Evaluating $\int_{0}^{\infty}(\ln \tan^2 bx)/(a^2+x^2)\ dx$ Some time ago I came across one of the integrals, which still goes over my mind:  
$$\int_{0}^{\infty}\frac{\ln \tan^2(bx)}{a^2+x^2}dx$$ a and b are parameters.  
I would be interested in possible solutions with complex analysis and  without it as well.
 A: If one can prove that the given integral converges, it's not hard to compute its value. Let's assume from now that the integral does converge.

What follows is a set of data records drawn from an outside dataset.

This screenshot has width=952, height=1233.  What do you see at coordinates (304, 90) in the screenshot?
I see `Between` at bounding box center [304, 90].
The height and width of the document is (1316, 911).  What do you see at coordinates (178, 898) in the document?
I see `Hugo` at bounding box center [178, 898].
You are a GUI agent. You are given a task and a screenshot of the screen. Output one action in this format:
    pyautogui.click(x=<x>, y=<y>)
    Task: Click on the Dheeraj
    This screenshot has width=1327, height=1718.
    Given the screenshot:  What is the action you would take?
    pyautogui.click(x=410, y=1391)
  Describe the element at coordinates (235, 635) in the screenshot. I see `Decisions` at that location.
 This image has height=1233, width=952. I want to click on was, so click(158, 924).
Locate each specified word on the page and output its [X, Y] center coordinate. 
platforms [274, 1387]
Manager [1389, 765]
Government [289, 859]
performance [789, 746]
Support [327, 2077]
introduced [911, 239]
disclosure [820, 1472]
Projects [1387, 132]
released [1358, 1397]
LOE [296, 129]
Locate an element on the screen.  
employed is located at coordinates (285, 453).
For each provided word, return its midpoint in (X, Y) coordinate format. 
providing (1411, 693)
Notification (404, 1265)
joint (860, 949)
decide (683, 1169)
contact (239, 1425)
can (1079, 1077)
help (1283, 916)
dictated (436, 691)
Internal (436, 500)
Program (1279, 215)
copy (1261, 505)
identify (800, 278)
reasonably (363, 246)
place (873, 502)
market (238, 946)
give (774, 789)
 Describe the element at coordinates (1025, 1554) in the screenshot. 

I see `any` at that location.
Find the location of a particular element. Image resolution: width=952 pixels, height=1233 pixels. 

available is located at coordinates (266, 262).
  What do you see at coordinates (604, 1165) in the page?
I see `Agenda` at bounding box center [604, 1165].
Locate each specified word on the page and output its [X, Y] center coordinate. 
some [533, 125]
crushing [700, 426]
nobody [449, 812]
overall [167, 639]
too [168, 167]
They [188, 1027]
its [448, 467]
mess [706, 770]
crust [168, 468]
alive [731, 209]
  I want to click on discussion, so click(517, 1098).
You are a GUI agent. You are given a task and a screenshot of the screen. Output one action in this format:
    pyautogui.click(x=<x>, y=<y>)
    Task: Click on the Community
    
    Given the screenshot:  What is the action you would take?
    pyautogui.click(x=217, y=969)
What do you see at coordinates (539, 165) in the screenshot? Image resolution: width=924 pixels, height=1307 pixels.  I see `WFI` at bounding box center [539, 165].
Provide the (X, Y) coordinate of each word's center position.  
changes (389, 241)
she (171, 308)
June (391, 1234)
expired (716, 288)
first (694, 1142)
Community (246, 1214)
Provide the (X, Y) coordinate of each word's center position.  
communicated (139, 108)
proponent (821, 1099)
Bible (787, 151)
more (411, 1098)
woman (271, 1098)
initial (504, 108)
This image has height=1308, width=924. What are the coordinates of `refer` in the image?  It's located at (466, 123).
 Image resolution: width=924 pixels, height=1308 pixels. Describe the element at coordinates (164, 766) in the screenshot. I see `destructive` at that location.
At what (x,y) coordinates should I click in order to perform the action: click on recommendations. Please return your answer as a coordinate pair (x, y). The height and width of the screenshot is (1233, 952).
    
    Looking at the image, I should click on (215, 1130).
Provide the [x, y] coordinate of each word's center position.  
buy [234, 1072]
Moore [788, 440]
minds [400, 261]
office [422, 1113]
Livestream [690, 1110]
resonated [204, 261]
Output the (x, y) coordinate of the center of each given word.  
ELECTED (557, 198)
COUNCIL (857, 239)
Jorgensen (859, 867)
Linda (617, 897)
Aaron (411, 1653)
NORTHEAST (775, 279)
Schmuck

Since $\tan^2(-bx)=\tan^2(bx)$ and $(-a)^2=a^2$, there is no loss of generality in assuming that $a,b>0$. Then
$$
I(a,b)=\int_0^\infty\frac{\ln\tan^2(bx)}{a^2+x^2}dx=2b\int_0^\infty\frac{\ln|\tan x|}{a^2b^2+x^2}dx=b\int_\mathbb{R}\frac{\ln|\tan x|}{a^2b^2+x^2}dx.
$$
Consider the function 
$$
f: \mathbb{C} \to \mathbb{C},\ f(z)=b\frac{\ln|\tan z|}{a^2b^2+z^2}.
$$
Given $n \in \mathbb{N}$, with $0<1/n<ab<n$, we denote by $\Delta_n$ the bounded region of $\mathbb{C}$ whose boundary consists of the segment 
$$
L_n=\{ x-\frac{i}{n}:\ |x|\le n\pi\}
$$ 
and the upper half circle 
$$
\Gamma_n=\{\gamma_n(t)=-\frac{i}{n}+(n+\frac{1}{8})\pi e^{it}: \ 0 \le t \le \pi\}.
$$
The set of poles of $f$ that lie inside $\Delta_n$, 
is $P=\{iab, k\pi/2:\ |k|\le 2n\}$.
For every $k$ with $|k|\le 2n$, $z_k=k\pi/2$ is a pole of order 2 with
$$
\text{Res}(f,z_k)=\lim_{z \to 0}\frac{d}{dz}(z^2f(z+z_k))=0,
$$ 
and since 
$$
\text{Res}(f,iab)=\frac{1}{2ia}\ln\tanh(ab),
$$
we have
$$
\int_{\Delta_n}f(z)dz=i2\pi\text{Res}(f,iab)=\frac{\pi}{a}\ln\tanh(ab).
$$
Hence
$$
\int_{L_n}f(z)dz=\frac{\pi}{a}\ln\tanh(ab)-J_n
$$
with
$$
J_n:=\frac{\pi}{a}\ln\tanh(ab)-in\pi\int_0^\pi e^{it}f((n+\frac{1}{8})\pi e^{it}-\frac{i}{n})dt.
$$
Notice that
\begin{eqnarray}
|J_n|&\le&(n+\frac{1}{8})\pi\int_0^\pi|f((n+\frac{1}{8})\pi e^{it}-\frac{i}{n})|dt\cr 
&\le& \frac{(n+\frac{1}{8})\pi}{((n+\frac{1}{8})\pi-\frac{1}{n})^2-a^2b^2}\int_0^\pi|\ln|\tan((n+\frac{1}{8})\pi e^{it}-\frac{i}{n})||dt\cr
&=&\frac{(n+\frac{1}{8})\pi}{((n+\frac{1}{8})\pi-1/n)^2-a^2b^2}\int_0^\pi\left|\ln\left|\frac{\exp(i(2n+\frac{1}{4})\pi e^{it}+\frac{2}{n})-1}{\exp(i(2n+\frac{1}{4})\pi e^{it}+\frac{2}{n})+1}\right|\right|dt\cr
&\le&\frac{(n+\frac{1}{8})\pi}{((n+\frac{1}{8})\pi-\frac{1}{n})^2-a^2b^2}A_n,
\end{eqnarray}
with
$$
A_n=\int_0^\pi |\ln|e^{i(2n+\frac{1}{4})\pi\cos t}e^{\frac{2}{n}-(2n+\frac{1}{4})\pi\sin t}-1|+|\ln|e^{i(2n+\frac{1}{4})\pi\cos t}e^{-(2n+\frac{1}{4})\pi\sin t+\frac{2}{n}}+1||dt.
$$
$A_n$ is clearly bounded, so we conclude that $J_n \to 0$ as $n \to \infty$, and 
$$
I(a,b)=\lim_{n \to \infty}\int_{L_n}f(z)dz=\frac{\pi}{a}\ln\tanh(ab).
$$